Foram descobertas vulnerabilidades críticas de bypass de autenticação SAML (CVE-2025-25291 + CVE-2025-25292) no ruby-saml, em versões até a 1.17.0. A falha permite que atacantes, com uma única assinatura válida criada com a chave de validação de respostas SAML, construam declarações SAML e acessem contas de qualquer usuário, representando um risco significativo de account takeover. A atualização para a versão 1.18.0 é crucial, assim como a atualização de bibliotecas que utilizam ruby-saml.
Este artigo detalha as vulnerabilidades recém-descobertas na biblioteca ruby-saml, usada para single sign-on (SSO) via SAML no lado do provedor de serviços (aplicativo). O GitHub não utiliza ruby-saml para autenticação atualmente, mas avaliava a biblioteca para autenticação SAML de código aberto. A vulnerabilidade foi encontrada no GitLab, cuja equipe de segurança foi notificada.
O GitHub usou a biblioteca ruby-saml até 2014, migrando para uma implementação própria devido à falta de recursos. Após relatos de vulnerabilidades na implementação própria, como a CVE-2024-9487, o GitHub reavaliou o uso do ruby-saml. Em outubro de 2024, uma vulnerabilidade de authentication bypass (CVE-2024-45409) foi descoberta por ahacker1. O GitHub iniciou um programa de bug bounty para avaliar a segurança da biblioteca ruby-saml, concedendo acesso a ambientes de teste e revisando a superfície de ataque.
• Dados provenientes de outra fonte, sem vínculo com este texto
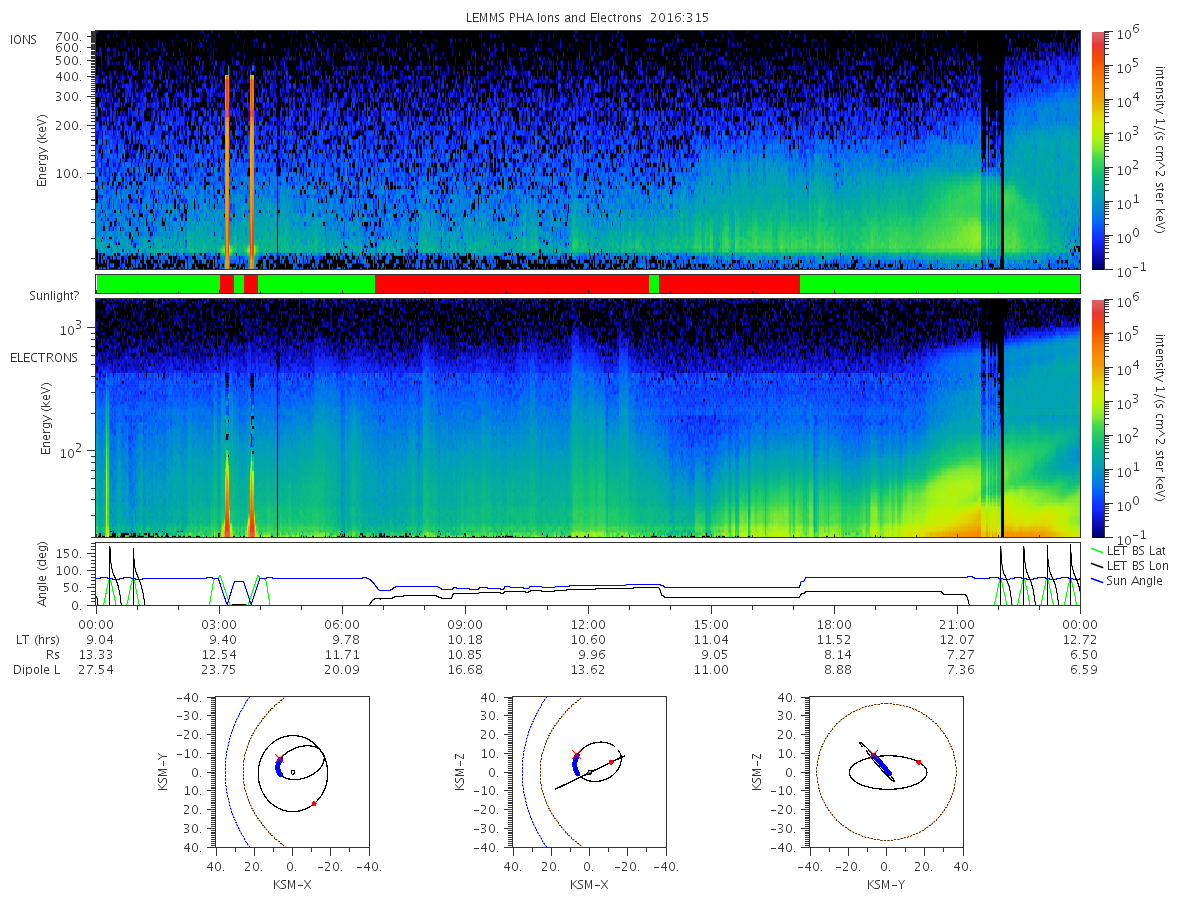
Task: Click the small green gap in the red sunlight bar
Action: click(654, 284)
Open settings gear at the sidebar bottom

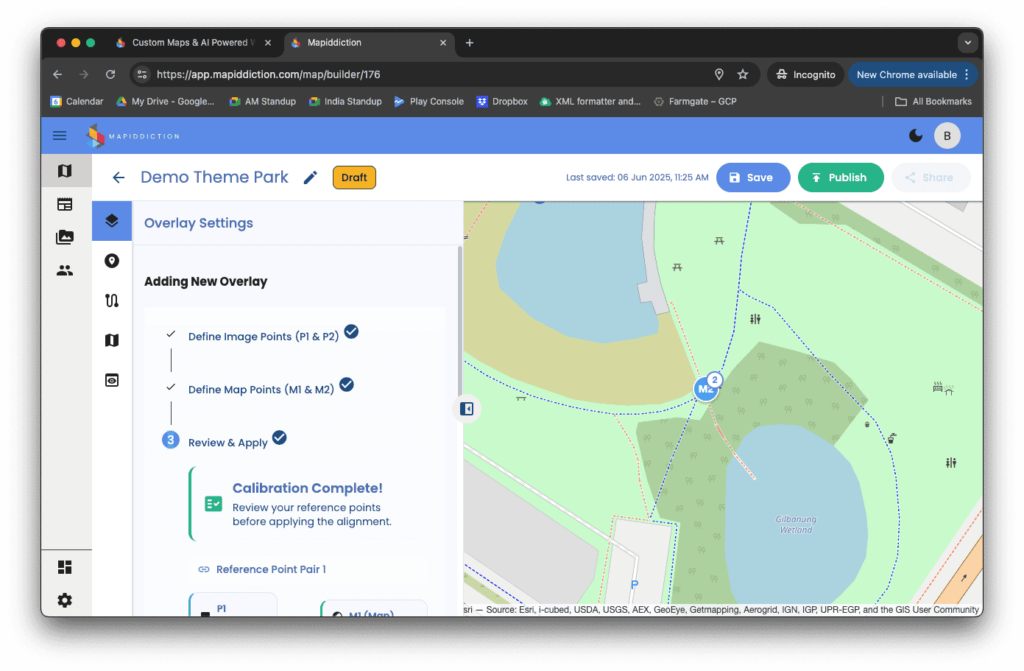pos(65,600)
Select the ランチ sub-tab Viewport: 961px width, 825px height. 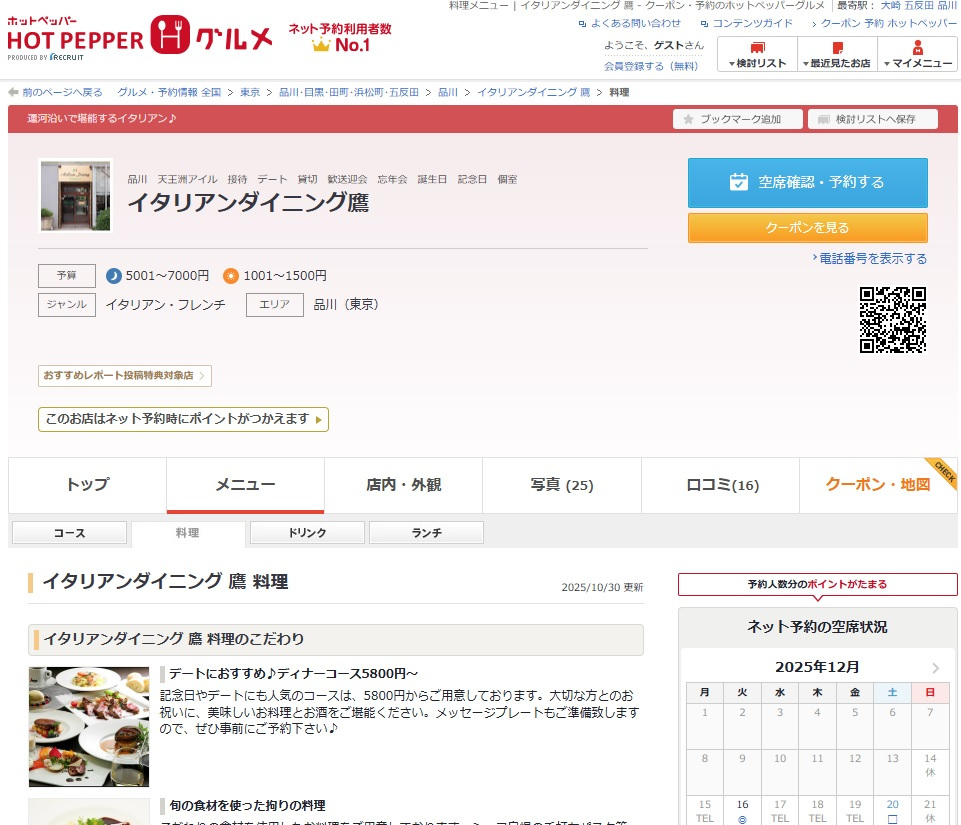(x=426, y=533)
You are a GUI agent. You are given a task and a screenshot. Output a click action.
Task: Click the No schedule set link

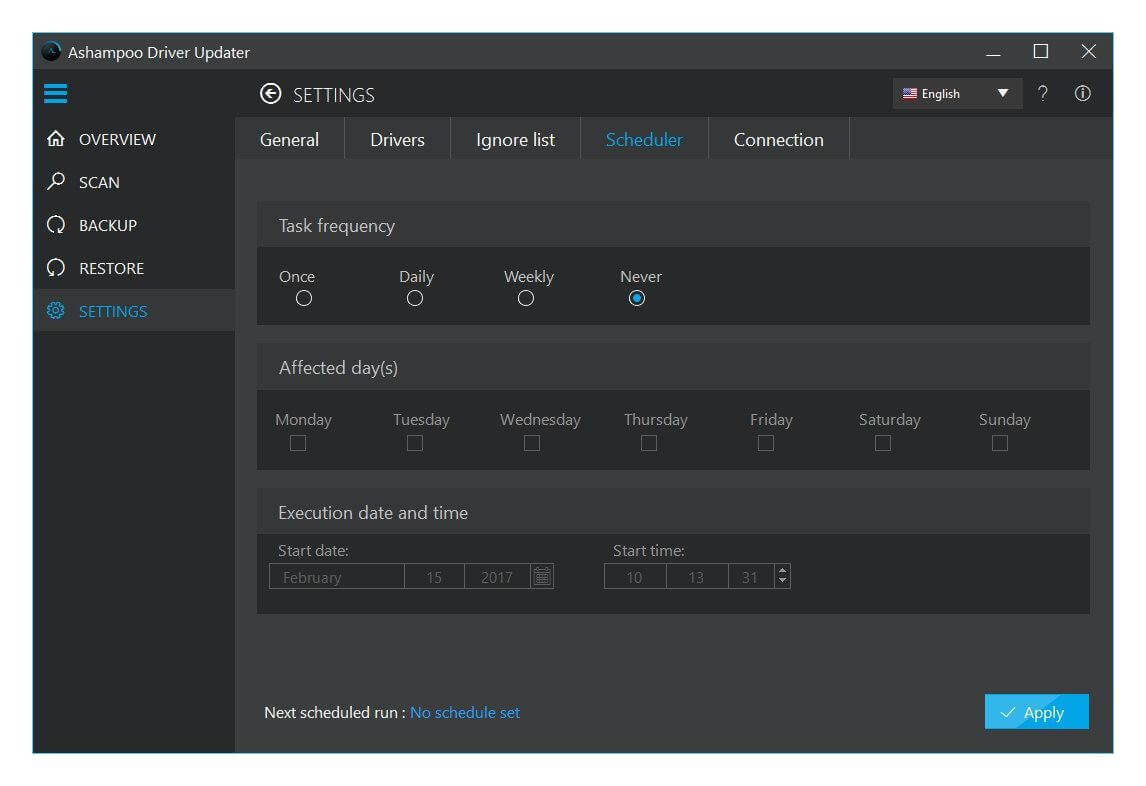[464, 712]
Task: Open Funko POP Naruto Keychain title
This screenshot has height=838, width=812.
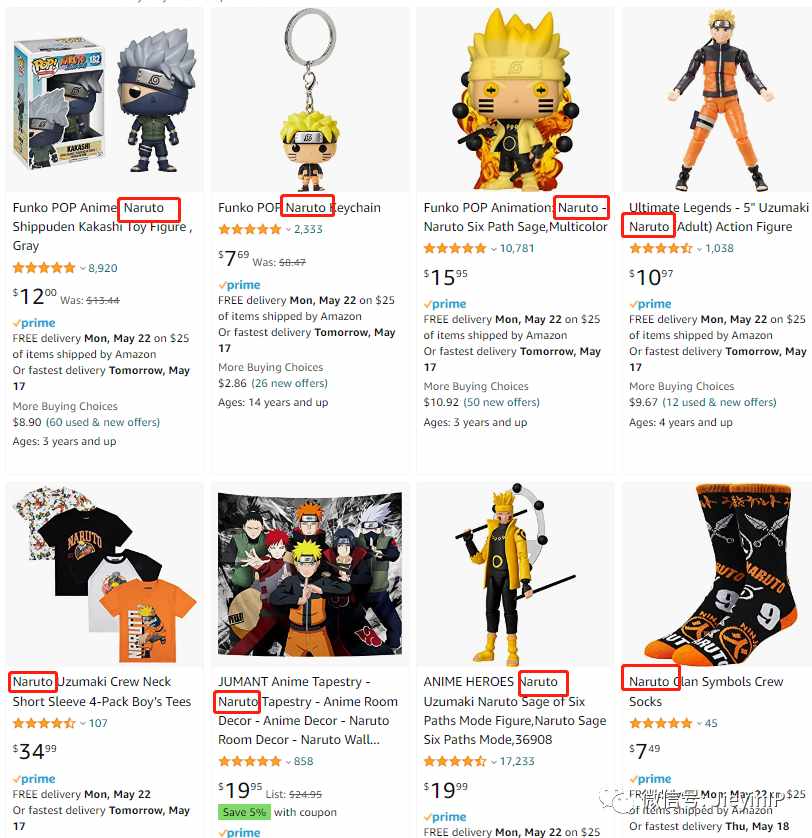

Durante a revisão de código, tanto ahacker1 quanto eu notamos que o ruby-saml utilizava dois parsers XML diferentes durante a verificação de assinatura: REXML e Nokogiri. REXML é implementado em Ruby, enquanto Nokogiri oferece uma API para bibliotecas como libxml2. Nokogiri foi adicionado para suportar a canonicalização e outras funcionalidades não suportadas pelo REXML.
Na função validate_signature
em xml_security.rb
, o elemento de assinatura é lido primeiro com REXML e depois com o parser XML do Nokogiri. Se fosse possível enganar REXML e Nokogiri para recuperarem diferentes elementos de assinatura para a mesma consulta XPath, poderíamos induzir o ruby-saml a verificar a assinatura errada. Isso indicava um potencial bypass de autenticação SAML devido a um parser differential.
A realidade, no entanto, era mais complexa.
A descoberta deste authentication bypass envolveu quatro etapas:
- Identificação do uso de dois parsers XML diferentes durante a revisão de código.
- Determinação de como um parser differential poderia ser explorado.
- Localização de um parser differential real para os parsers em uso.
- Utilização do parser differential para criar um exploit completo.
Para comprovar o impacto na segurança, foi necessário completar todas as etapas e criar um exploit de authentication bypass funcional.
Revisão rápida: como as respostas SAML são validadas
As respostas da security assertion markup language (SAML) são usadas para transmitir informações sobre um usuário autenticado do provedor de identidade (IdP) para o provedor de serviços (SP) em formato XML. Frequentemente, a única informação importante é um nome de usuário ou um endereço de e-mail. Quando o HTTP POST binding é usado, a resposta SAML viaja do IdP para o SP através do navegador do usuário final. Isso explica a necessidade de verificação de assinatura para impedir a manipulação da mensagem.
Uma resposta SAML simplificada pode ser visualizada na imagem:
Nota: os namespaces XML foram removidos para melhor legibilidade.
A parte principal de uma resposta SAML simples é o elemento assertion (A), e a informação contida no Subject
(B) (o NameID com o nome de usuário: admin). Uma assertion real contém mais informações (datas NotBefore
e NotOnOrAfter
no elemento Conditions
).
Normalmente, a Assertion
(A) (sem a parte Signature
) é canonicalizada e comparada com o DigestValue
(C), e o SignedInfo
(D) é canonicalizado e verificado com o SignatureValue
(E). Neste exemplo, a assertion da resposta SAML é assinada, mas em outros casos, toda a resposta SAML é assinada.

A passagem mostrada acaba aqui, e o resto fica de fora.